[Word and element pointing records]

• • •

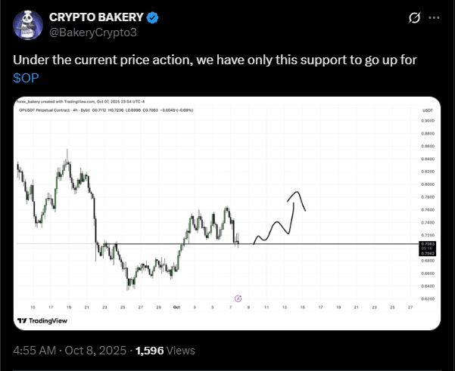Click the 0.9000 level on the price axis
This screenshot has height=371, width=455.
coord(428,121)
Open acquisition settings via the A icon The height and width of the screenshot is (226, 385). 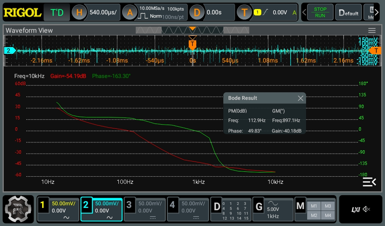coord(130,12)
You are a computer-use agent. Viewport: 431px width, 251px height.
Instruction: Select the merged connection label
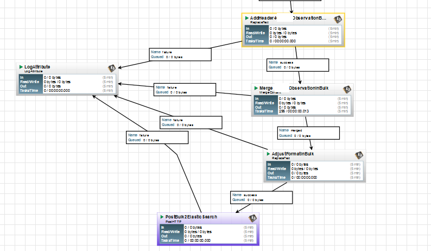click(308, 133)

• • •

> _Task description_: Please rewrite the records from the line containing "You are a computer-use" through the end of the records, swapping "merged" for "combined" and changing nothing else. Leave the pictures out of your answer.

> _Expected output_:
You are a computer-use agent. Viewport: 431px width, 251px height.
Instruction: Select the combined connection label
click(308, 133)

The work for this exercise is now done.